NASA’s Mission Possible: Tweeting thru Space puts the spotlight on NASA’s social media outreach efforts. The panel features Erik Sowa, NASA Tweetup attendee and director of engineering at ExactTarget’s Social Media Lab, and Stephanie Schierholz, NASA’s former head of social media. The discussion takes place on Sunday, March 11 from 5:00PM – 6:00PM at the Omni Downtown Capital Ballroom.

How to Win Friends and Influence Space Exploration Sunday, March 11
12:30PM – 1:30PM at the Omni Downtown in the Capital Ballroom. “Not unlike a zombie horde ready to devour red tape and uninspired project managers, this enthusiastic movement sees brains as valuable assets to take over the world. Learn why these people got so passionately involved in space, how they became good friends over the Internet, and what they’ve created to make measurable change toward a more awesome tomorrow. While established membership organizations struggle to survive, these Internet-enabled groups are flourishing with new members from far outside traditional demographic lines that are creating large-scale activities. If you don’t already know a space tweep, learn why you will.”

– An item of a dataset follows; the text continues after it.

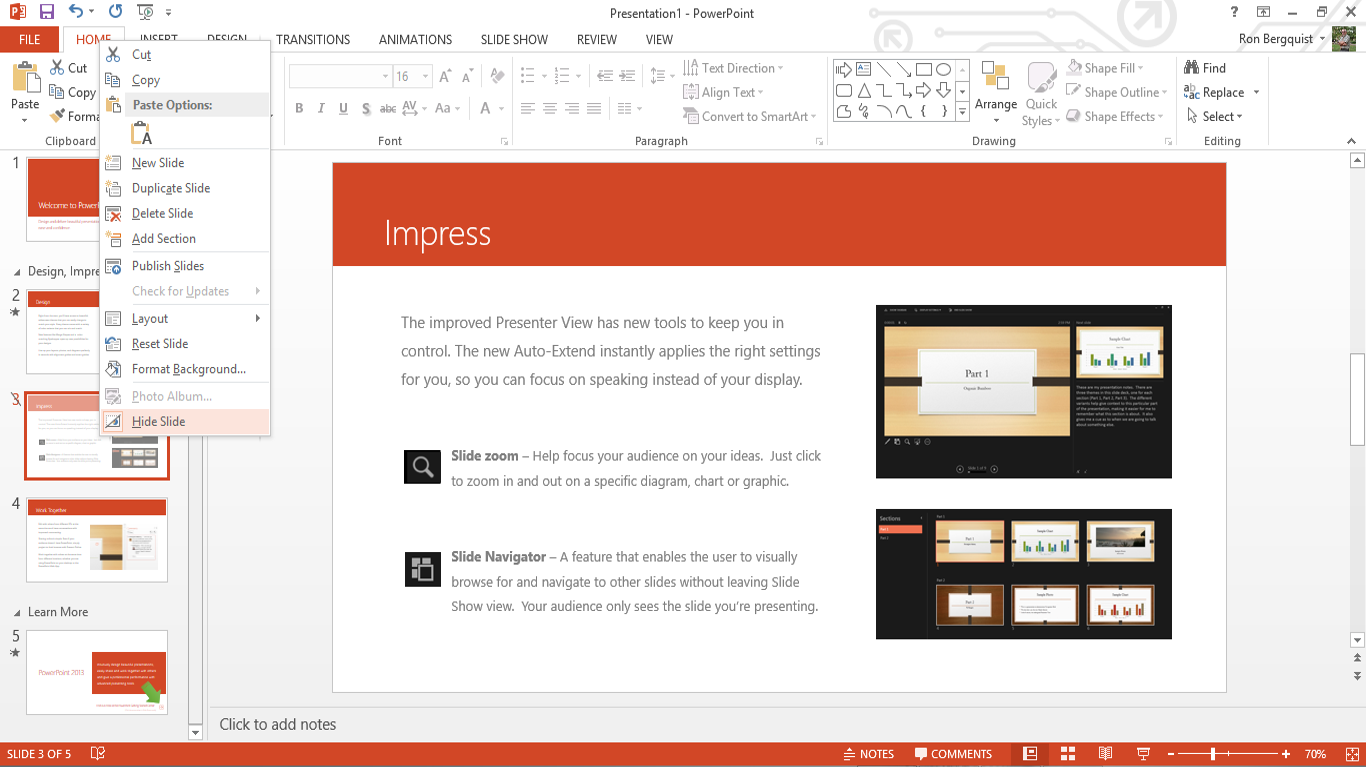
Task: Open the Transitions ribbon tab
Action: point(313,40)
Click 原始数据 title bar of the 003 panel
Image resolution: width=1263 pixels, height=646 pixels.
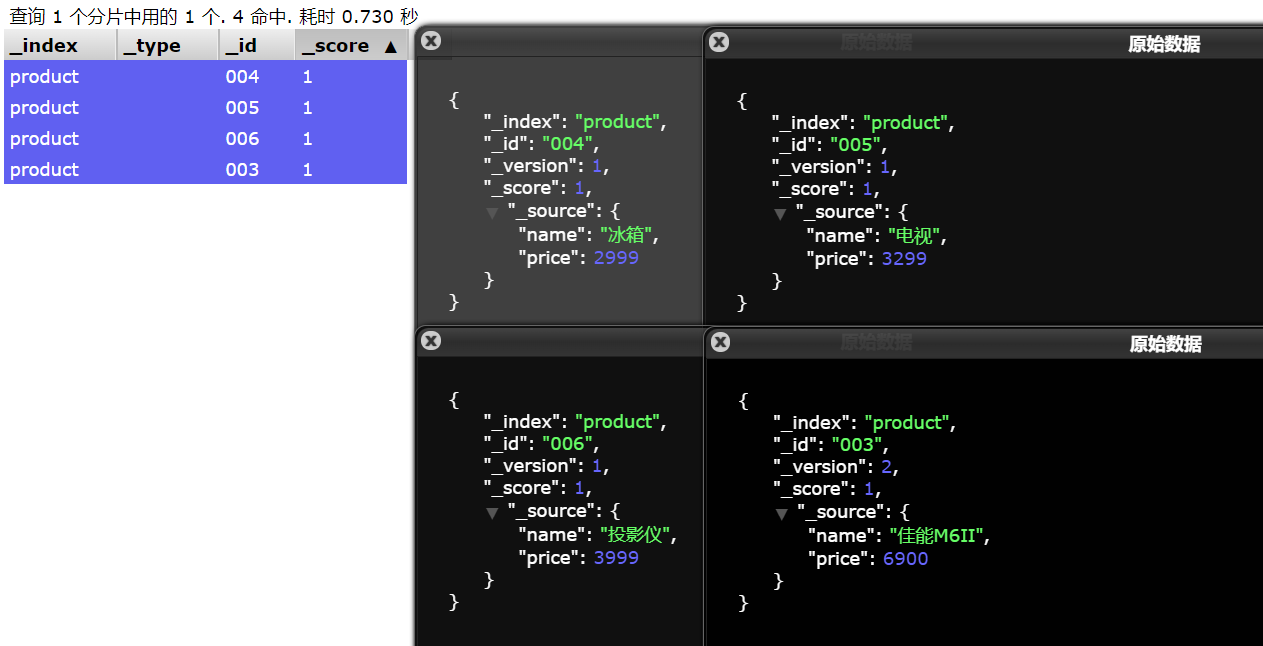[x=1165, y=344]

SpacePoints: Space Outreach at Ludicrous Speed – Monday, March 12 at the Hilton from 12:30 to 1:30 p.m. in Room 616AB “When NASA’s budget was drastically cut and the commercial aerospace industry found itself in charge of getting man into space, a group of “space geeks” consisting of web developers, aerospace scientists and engineers, and people who have a dream of living in space started meeting up and designed the rules, developed the application, and are sharing Space Points. They are increasing awareness publicly about space policy, increasing funding to aerospace-related research (commercial and government), and having fun playing to win!”

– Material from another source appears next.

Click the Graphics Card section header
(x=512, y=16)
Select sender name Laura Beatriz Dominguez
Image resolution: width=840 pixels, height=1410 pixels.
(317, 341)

Silicon Hills Technology Weekly Round-Up

The shortage of technology workers in the Silicon Hills region continues. The Austin American-Statesman today reported that the recent trip technology CEOs from Austin took to California didn’t result in any new employees moving to Texas. Perhaps that’s why San Antonio-based Rackspace recently opened an office in San Francisco. The technology companies have to go where the talent resides. Also on Saturday, Rackspace held a recruiting event called Rackerpalooza at its Austin office. Rackspace also recently expanded its San Antonio headquarters.

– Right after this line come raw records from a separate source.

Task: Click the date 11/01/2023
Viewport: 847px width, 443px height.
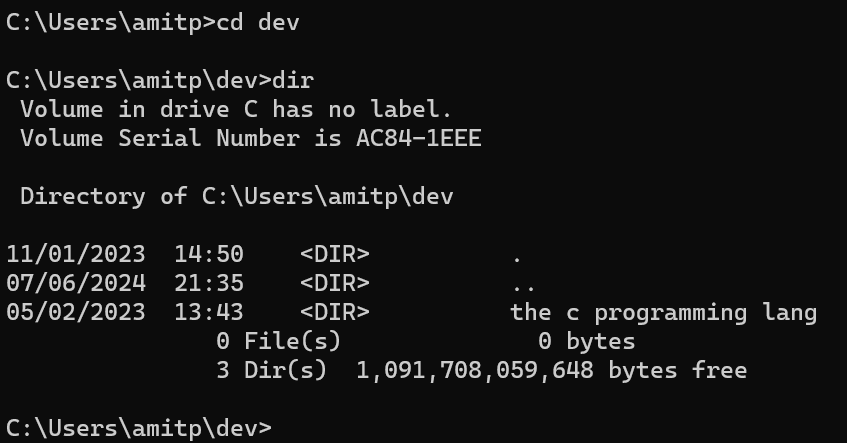Action: point(75,254)
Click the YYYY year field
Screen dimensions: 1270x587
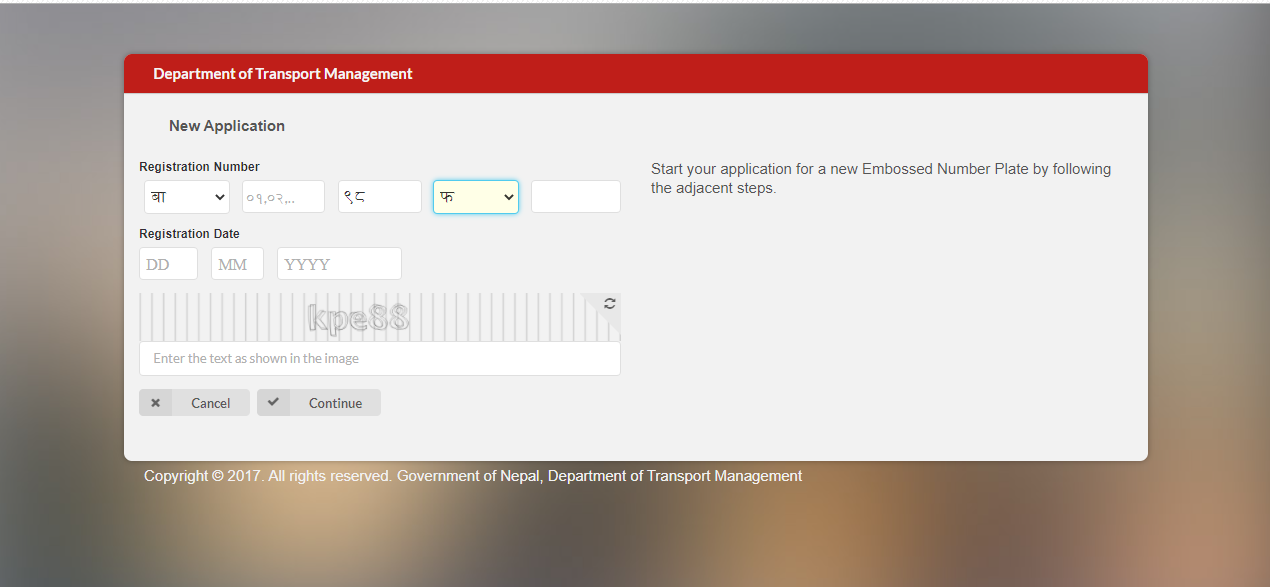click(x=339, y=264)
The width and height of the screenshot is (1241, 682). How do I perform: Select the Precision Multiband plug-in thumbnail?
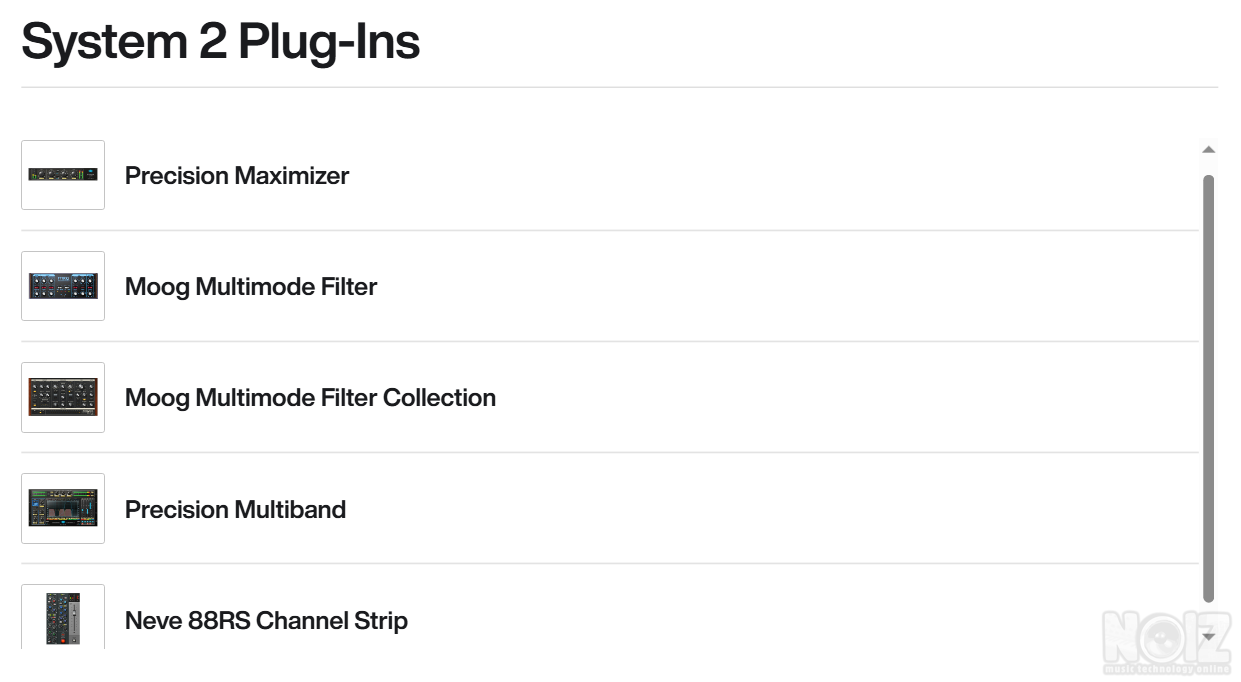[x=63, y=508]
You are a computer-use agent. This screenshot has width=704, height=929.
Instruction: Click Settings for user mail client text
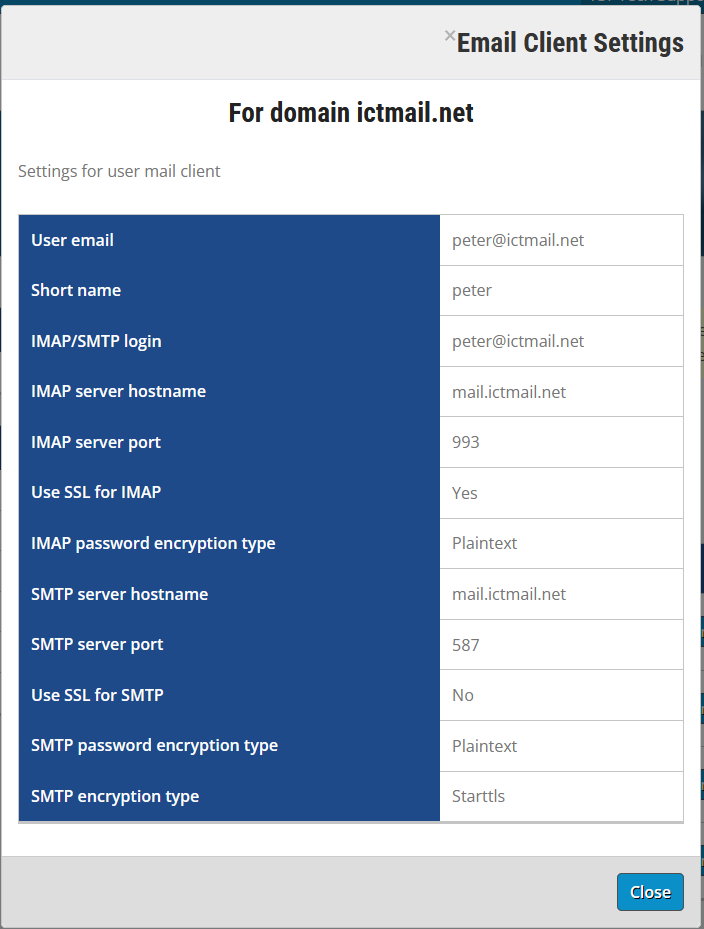click(119, 171)
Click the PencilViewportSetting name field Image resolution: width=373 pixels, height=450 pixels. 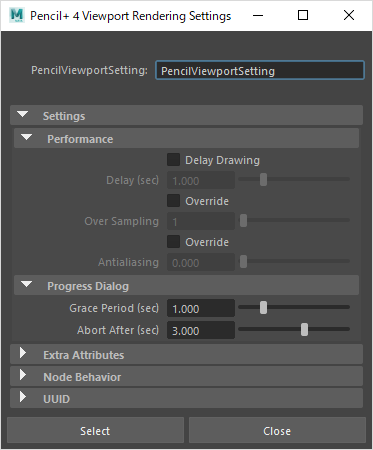click(x=260, y=70)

On Friday, Dirk Elmendorf, one of the founders of Rackspace, gave a talk at San Antonio’s Startup Ignite’s third monthly Hack-a-thon at the Geekdom in downtown San Antonio.

On Wednesday, Austin-based Portalarium, which makes games for social networks and mobile platforms, announced its first social network game, Ultimate Collector: Garage Sale. Gaming Legend Richard Garriott is developing the game, which will be available for a beta release later this year.

Also on Tuesday, the Austin American-Statesman reported that a group of investors including San Antonio Billionaire Red McCombs has invested $1.75 million in an Austin-startup called Bypass Lane, which has created an app that lets people order food and drinks from their seats in a stadium while watching an event.

On Tuesday, the University of Texas honored 40 inventors including Professor John Goodenough and Professor Adam Heller, pioneers of lithium batteries, according to this post from University President Bill Powers.

On Monday, Gowalla’s founder Josh Williams officially announced that Facebook had acquired the Austin-based start-up, but it didn’t acquire the company’s data. It mainly wanted their development team. The Austin American Statesman had a story on the acquisition and didn’t mention anything about the $10 million Gowalla raised in venture capital. But Michael Arrington at Uncrunched reported that the deal might be a liquidation and it was uncertain if investors would get their money back.

On Monday, Globalscape of San Antonio bought Tappin of Seattle in “a deal worth up to $17 million,” according to this story in TechFlash.